The 2019 list is the largest in the history of the Order of Australia, recognising 1127 Australians.

This year, 19 people were appointed Companions of the Order (AC), the highest achievement possible, 71 people were appointed Officers of the Order (AO), 282 were appointed Members of the Order (AM) and 755 Medals (OAM) were awarded.

Former journalist for Il Globo and La Fiamma Rocco Di Zio received the OAM for his service to the Italian community.

Di Zio was born in Penne, Pescara, in 1949, and arrived in Australia in January 1959 as an “unassisted immigrant”, joining his family “with the intention of remaining for the maximum duration of a year”.

But, as often happens, the dreams and plans made in youth change easily and Di Zio began to think of Australia as his new home.

Having decided to live his life here in a more determined way, he entered the world of work.

Like many of his contemporaries, a 19-year-old Di Zio arrived from overseas senza arte e senza parte but with a grand passion: journalism.

In Italy, Di Zio had the opportunity to work on a historical publication, Il Vittorioso, following his high school years.

It was not by any means easy to transform this passion into paid work in Australia.

In the early years, he collaborated on numerous newspapers and magazines, moving between Melbourne and Sydney, and alternating between work as a journalist and other jobs, such as vice station master for the Victorian railways.

Nineteen sixty-three was an important year for Di Zio, which saw him marry Elsa Bebervanzo, also from Pescara.

Their love story continues 56 years on.

────────────────────

Problem 1: From the article on Rocco Di Zio, list each level of the Order of Australia it mentions, with its abbreviation.
Problem 2: Copy the part of the article on Rocco Di Zio between "The 2019 list is" and "(OAM) were awarded.", inclusive.

Excerpted data:
────────────────────

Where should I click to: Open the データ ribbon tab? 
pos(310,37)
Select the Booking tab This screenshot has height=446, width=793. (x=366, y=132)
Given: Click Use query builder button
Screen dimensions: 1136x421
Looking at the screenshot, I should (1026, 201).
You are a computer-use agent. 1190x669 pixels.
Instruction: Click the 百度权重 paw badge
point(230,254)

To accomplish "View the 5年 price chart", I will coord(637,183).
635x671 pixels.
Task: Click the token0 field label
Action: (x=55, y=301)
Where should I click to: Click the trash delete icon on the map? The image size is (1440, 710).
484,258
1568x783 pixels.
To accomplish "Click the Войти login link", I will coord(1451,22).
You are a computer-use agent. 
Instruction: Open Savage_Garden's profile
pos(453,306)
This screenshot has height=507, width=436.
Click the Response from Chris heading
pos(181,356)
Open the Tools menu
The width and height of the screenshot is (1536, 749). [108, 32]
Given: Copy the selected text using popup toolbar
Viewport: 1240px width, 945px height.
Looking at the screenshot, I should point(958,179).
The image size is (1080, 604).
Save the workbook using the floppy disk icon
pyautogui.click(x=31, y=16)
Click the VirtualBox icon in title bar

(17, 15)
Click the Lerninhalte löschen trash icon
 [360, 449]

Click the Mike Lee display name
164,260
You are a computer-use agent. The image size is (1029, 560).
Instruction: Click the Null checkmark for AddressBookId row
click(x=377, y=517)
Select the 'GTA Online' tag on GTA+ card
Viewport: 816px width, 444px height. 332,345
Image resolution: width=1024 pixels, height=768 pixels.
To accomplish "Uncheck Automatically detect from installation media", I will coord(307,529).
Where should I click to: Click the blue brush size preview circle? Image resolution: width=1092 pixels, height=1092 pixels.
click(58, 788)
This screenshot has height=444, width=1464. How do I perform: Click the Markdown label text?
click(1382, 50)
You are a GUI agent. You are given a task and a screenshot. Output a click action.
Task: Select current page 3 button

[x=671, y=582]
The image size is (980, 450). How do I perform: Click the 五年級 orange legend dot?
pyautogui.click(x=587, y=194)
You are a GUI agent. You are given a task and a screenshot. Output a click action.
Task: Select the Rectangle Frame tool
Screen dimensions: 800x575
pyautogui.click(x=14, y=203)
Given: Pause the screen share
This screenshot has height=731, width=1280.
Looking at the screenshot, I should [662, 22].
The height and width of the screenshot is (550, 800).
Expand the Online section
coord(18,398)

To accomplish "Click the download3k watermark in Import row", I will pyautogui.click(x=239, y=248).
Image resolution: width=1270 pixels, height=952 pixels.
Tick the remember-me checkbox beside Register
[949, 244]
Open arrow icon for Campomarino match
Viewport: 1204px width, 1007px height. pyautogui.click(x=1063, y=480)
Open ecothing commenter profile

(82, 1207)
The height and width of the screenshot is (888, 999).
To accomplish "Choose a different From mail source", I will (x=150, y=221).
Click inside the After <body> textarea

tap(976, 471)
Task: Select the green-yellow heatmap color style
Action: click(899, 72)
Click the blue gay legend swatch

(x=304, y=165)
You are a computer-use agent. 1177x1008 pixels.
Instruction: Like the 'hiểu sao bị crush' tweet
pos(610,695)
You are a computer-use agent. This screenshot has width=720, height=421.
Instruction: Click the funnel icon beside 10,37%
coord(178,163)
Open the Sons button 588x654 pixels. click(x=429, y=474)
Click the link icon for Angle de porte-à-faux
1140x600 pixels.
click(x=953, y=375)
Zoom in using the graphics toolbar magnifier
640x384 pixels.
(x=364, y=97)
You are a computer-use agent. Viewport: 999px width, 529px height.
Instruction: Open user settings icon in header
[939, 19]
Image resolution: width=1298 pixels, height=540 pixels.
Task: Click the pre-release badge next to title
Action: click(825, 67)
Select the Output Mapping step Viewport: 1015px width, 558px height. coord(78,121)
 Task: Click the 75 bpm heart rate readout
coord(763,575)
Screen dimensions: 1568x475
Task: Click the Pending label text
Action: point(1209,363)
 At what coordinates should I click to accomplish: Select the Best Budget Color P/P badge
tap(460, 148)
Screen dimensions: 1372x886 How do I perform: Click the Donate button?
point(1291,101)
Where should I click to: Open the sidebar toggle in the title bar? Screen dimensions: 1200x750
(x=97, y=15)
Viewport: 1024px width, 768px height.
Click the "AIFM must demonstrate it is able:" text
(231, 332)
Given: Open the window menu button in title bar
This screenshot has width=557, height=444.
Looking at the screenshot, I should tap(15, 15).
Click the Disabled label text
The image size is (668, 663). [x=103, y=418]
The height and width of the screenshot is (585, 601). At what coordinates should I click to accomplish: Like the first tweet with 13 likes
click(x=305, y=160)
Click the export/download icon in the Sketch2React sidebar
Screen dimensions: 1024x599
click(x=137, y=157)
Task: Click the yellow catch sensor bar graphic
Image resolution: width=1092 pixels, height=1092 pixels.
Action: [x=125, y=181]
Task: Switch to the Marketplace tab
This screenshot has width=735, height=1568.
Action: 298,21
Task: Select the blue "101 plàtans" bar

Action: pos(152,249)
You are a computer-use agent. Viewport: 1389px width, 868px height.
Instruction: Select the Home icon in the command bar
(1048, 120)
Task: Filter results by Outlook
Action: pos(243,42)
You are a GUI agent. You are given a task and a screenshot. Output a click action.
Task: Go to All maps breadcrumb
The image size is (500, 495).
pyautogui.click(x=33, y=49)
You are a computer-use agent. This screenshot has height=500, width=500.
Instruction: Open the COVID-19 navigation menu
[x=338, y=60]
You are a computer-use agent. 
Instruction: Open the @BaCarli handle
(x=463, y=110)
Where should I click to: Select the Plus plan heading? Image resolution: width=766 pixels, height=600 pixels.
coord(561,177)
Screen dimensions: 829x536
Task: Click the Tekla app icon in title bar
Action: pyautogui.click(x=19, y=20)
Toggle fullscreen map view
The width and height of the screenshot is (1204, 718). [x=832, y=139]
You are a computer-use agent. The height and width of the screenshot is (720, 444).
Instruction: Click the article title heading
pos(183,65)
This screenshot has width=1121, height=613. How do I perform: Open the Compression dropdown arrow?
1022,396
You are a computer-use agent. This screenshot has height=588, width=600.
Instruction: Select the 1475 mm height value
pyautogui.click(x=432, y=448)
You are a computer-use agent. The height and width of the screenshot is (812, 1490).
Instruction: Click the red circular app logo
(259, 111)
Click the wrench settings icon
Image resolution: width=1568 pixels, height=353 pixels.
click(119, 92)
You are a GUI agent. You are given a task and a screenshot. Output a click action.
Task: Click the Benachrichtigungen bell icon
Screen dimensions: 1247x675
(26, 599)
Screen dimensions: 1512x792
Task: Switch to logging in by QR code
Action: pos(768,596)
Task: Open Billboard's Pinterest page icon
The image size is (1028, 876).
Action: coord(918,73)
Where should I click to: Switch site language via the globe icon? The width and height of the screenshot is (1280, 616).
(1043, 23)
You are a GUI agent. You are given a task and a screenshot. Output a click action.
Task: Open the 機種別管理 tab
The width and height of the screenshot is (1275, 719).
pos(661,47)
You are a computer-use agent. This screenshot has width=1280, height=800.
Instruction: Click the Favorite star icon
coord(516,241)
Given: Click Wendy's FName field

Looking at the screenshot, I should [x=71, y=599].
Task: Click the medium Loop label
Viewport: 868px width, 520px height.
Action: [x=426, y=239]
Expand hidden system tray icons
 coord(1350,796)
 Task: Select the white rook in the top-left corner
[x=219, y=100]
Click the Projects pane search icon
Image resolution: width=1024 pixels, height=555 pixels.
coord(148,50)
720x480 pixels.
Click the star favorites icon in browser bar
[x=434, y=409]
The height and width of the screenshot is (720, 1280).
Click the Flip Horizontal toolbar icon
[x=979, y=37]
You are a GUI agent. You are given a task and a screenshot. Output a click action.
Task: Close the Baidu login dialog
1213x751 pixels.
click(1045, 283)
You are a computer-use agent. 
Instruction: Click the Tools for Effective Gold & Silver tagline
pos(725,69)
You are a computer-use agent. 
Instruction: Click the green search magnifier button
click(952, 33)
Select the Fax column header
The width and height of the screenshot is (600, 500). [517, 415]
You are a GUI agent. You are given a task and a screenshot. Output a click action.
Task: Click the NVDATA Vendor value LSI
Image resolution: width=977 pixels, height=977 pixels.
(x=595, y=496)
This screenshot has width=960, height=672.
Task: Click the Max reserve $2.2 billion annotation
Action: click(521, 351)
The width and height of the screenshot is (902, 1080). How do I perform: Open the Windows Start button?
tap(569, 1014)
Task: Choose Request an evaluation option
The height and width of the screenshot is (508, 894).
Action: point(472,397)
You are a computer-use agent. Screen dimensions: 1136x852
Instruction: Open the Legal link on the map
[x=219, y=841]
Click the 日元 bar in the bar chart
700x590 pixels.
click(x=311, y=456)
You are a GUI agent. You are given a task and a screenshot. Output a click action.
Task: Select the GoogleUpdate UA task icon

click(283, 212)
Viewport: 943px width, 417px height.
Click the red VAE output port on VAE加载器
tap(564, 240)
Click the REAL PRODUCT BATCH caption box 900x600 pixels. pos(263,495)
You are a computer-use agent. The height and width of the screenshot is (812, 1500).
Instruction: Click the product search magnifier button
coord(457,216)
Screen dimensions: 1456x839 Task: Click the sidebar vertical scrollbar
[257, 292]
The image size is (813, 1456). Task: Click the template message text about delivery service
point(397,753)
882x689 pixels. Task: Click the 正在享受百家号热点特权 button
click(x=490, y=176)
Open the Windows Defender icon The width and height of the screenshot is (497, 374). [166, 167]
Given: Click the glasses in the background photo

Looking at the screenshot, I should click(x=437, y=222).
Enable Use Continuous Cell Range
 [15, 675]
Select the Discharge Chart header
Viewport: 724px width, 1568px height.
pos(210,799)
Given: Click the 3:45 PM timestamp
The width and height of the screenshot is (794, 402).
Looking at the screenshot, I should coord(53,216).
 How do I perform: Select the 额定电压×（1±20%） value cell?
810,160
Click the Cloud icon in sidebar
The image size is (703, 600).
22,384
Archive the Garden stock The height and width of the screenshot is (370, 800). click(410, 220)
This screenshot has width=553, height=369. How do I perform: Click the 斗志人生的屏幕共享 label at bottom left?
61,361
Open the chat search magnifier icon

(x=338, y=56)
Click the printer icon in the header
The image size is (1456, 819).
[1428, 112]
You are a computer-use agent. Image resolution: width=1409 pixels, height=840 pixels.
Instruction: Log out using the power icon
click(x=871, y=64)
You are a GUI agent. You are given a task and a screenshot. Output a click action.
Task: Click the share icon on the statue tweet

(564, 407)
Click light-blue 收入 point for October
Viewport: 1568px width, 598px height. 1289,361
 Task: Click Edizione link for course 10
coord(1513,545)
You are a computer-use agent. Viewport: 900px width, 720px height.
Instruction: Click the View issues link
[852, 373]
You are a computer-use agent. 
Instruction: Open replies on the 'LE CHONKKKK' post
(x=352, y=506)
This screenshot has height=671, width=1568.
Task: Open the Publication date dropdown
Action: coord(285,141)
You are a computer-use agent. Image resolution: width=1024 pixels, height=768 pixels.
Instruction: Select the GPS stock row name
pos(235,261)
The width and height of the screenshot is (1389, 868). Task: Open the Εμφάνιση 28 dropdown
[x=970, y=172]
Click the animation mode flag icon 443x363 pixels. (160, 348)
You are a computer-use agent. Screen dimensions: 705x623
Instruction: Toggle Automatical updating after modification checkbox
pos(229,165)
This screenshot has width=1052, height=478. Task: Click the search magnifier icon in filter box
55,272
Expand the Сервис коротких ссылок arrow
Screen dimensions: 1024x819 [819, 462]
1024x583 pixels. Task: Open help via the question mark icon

────────────────────

Answer section 1:
Companions of the Order (AC)
Officers of the Order (AO)
Members of the Order (AM)
Medals (OAM)

Answer section 2:
The 2019 list is the largest in the history of the Order of Australia, recognising 1127 Australians.

This year, 19 people were appointed Companions of the Order (AC), the highest achievement possible, 71 people were appointed Officers of the Order (AO), 282 were appointed Members of the Order (AM) and 755 Medals (OAM) were awarded.